課題の目的 1 ::
自殺対策の記事のうち、「自ら命を絶とうとする人を救いたい……札幌のセンターと図書館がコラボ展」を含む箇所から始めて「館とのコラボレーションです。」の後で終わる部分を改めて示してください。その際、「コラボレーション」を「共同企画」に差し替えてください。
課題の目的 2 ::
自殺対策の記事について、示されている最後の文の後から続きを書き継いでください。

文書抜粋 ::
自ら命を絶とうとする人を救いたい……札幌のセンターと図書館がコラボ展
【北海道・札幌】2006年に施行された自殺対策基本法。この法律の制定を受けて、各自治体ではさまざまな取り組みを行っています。札幌市では現在第2次札幌市自殺総合対策行動計画(札幌ほっとけない・こころのプラン)に則ってセミナーや啓発イベントを開催、その中で生まれたのが、札幌こころのセンターと札幌市中央図書館とのコラボレーションです。
何が救いとなるか「ゲートキーパー」の役割
そのコラボとは、2月6日(土)から開催中の「いのちについて学ぶ展示会」。これは、同図書館内の展示室にて同センターが作成したパネルを展示しているもので、今回で2回目の開催となります。 同センターの細江早苗さんによると、「展示会に来られた方々が一番驚かれるのが、交通事故で亡くなる方よりも自殺者の方が多いということです。そのため、私たちは“いのちの危機を救う人”……『ゲートキーパー』という、周りの人の悩みに『きづく・きく・みまもる・つなぐ』役割を重視した啓発活動を行っています」とのこと。 2014年度の札幌市の自殺者は345人(男性226人・女性119人)で、自殺対策基本法が施行された06年度と比較すると16%減少しています。しかしながら、年代別死因順位では10代から30代では「自殺」がトップを占めているという現状もあります。 「ゲートキーパーは資格ではありません。『きづく・きく・みまもる・つなぐ』……これらの行動が命を絶とうとしている人たちにとって、救いになるということを伝えていければと思っています」(細江さん) 実際、自殺をしようとしている人への声掛けとして、何が救いになり、何が追い込んでしまうのか、かなりの誤解があるといいます。「一番必要なことは、自殺を思いとどまるよう説得するよりも、まずは相手の話を聴いてあげること。そのためにも、ゲートキーパーの役割をしっかり伝えていきたいです」と細江さんは話します。

元データ ::
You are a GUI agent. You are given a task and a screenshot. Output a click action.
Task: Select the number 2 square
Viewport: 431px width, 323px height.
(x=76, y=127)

演習の解答 1 ::
自ら命を絶とうとする人を救いたい……札幌のセンターと図書館がコラボ展
【北海道・札幌】2006年に施行された自殺対策基本法。この法律の制定を受けて、各自治体ではさまざまな取り組みを行っています。札幌市では現在第2次札幌市自殺総合対策行動計画(札幌ほっとけない・こころのプラン)に則ってセミナーや啓発イベントを開催、その中で生まれたのが、札幌こころのセンターと札幌市中央図書館との共同企画です。

演習の解答 2 ::
「いのちを守る」書籍で特設コーナー
また、図書館とのコラボレーションということで、貸出カウンターの横にとは特設コーナーも設置されています。同図書館の高橋夏海さんによると、「いのちを守ることに関わる書籍はたくさん出ていて、その中から厳選して80冊を特設コーナーに並べています。図書館としても、このような啓発活動に協力できればと思います」と、コラボレーションの意義を話しました。 今後も、同センターではゲートキーパー研修会やトーク&コンサートなどで啓発活動を行っていく予定。「いのちについて学ぶ展示会」は2月21日(日)まで開催されています。 (ライター・橋場了吾)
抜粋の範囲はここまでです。